It became a joke among those of us on the political right that every failure of the economy to surge during the Obama years happened “unexpectedly,” at least in the eyes of the mainstream media. Now we have President Trump, and economic growth has improved, and here come headlines like, “Is the global economic expansion party over?,” which the Providence Journal gives to a Washington Post article by Heather Long.
Long lists a number of areas about which people should be justifiably concerned, but one can’t help but feel that the Post was disappointed that Trump wasn’t sufficiently rebuked by the global elite at Davos and is searching for something critical to say.
All that said, it’s hard to argue with this:
No one knows exactly what the next crisis will be. The best defense is to make the necessary tweaks to government programs and spending now, top business leaders and experts say. This is especially true for the United States as it goes up against China in the battle for global supremacy.
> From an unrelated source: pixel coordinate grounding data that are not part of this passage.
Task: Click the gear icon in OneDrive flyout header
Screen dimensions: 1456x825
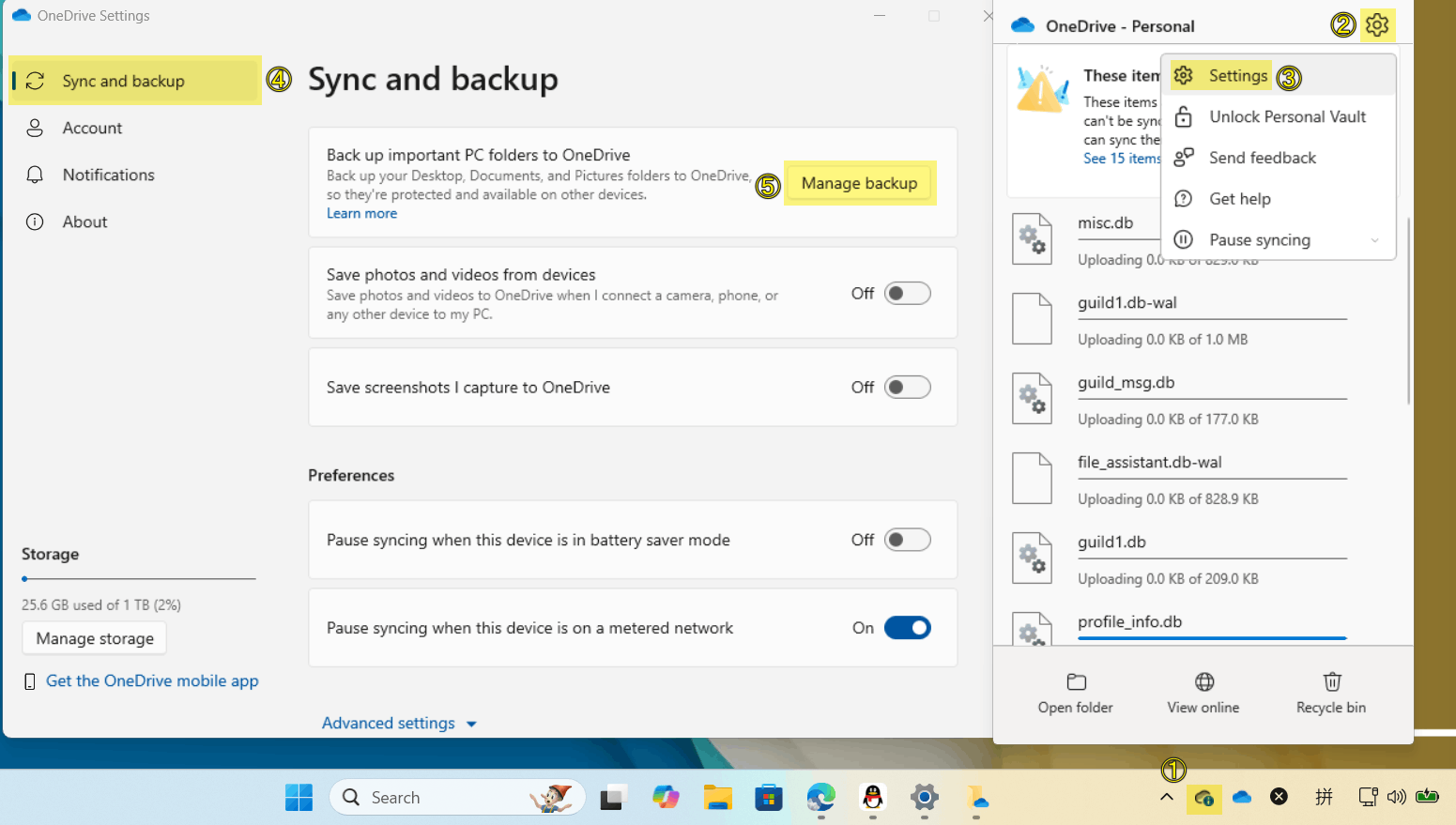Action: pyautogui.click(x=1376, y=25)
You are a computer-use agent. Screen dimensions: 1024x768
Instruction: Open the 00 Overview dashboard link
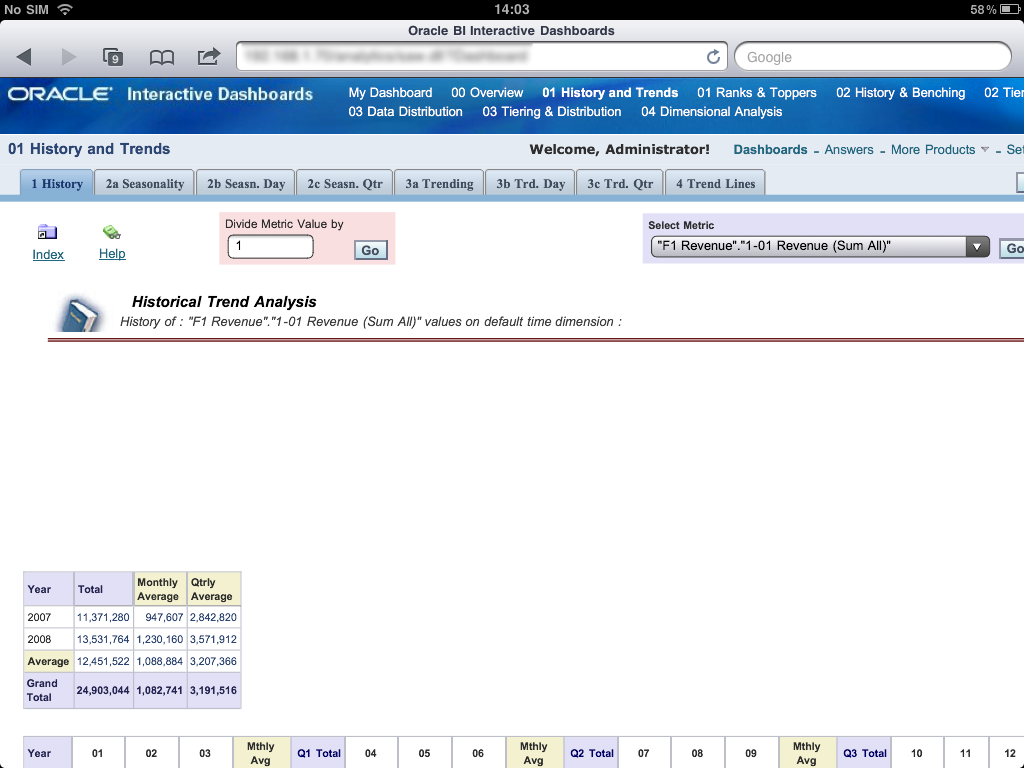pyautogui.click(x=487, y=93)
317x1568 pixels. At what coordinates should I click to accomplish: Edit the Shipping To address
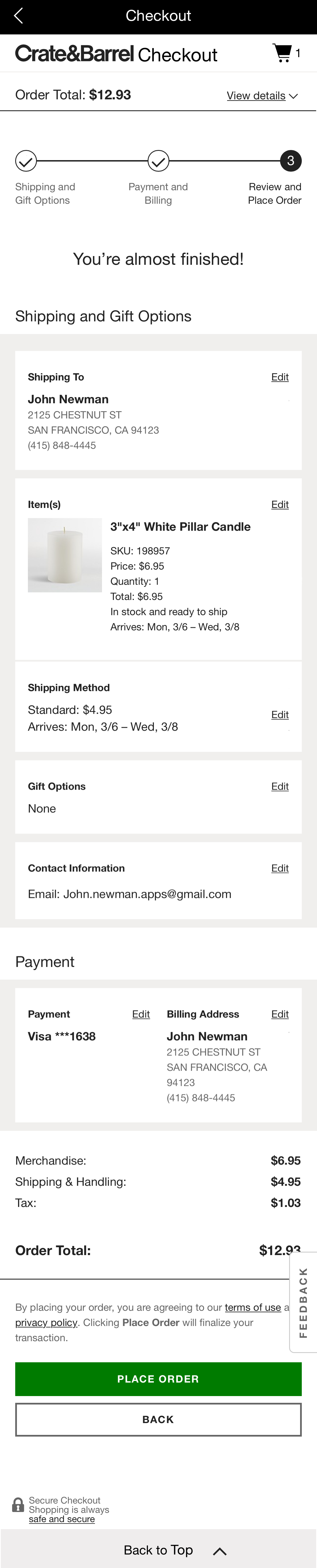click(280, 377)
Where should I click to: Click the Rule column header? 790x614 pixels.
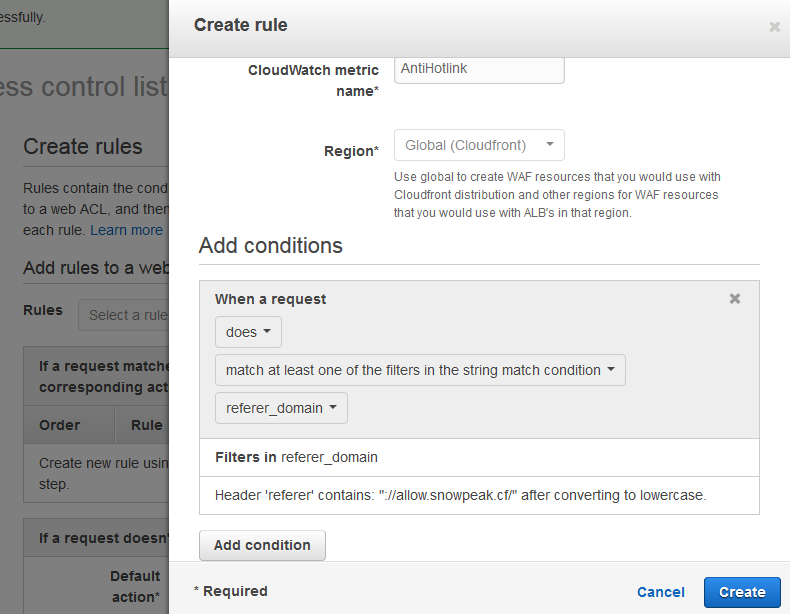tap(146, 425)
Of course, what the big-government types mean by that is to cut short the policies that are leading to expansion (decreased regulation, lower taxes, and generally more emphasis on the private sector than government) in favor of more reliance on government spending and power. And of course, they hope that people won’t understand that this is the fault of government intervention and mismanagement, not neglect:
“You must have good infrastructure. Our infrastructure has fallen from first or second in the world to the teens. And our education has gone from No. 1 or 2 in the world to 27th or 28th,” [Blackstone chief executive Steve] Schwarzman said.
Conspicuously, Schwarzman’s Blackstone has been relevant to discussions about government-directed investment in projects around Rhode Island. So, government undermines U.S. infrastructure and education by redirecting those investments to special interests, and now special interests are (we can infer) arguing that more money ought to flow into those two areas.
Let’s not be fooled again.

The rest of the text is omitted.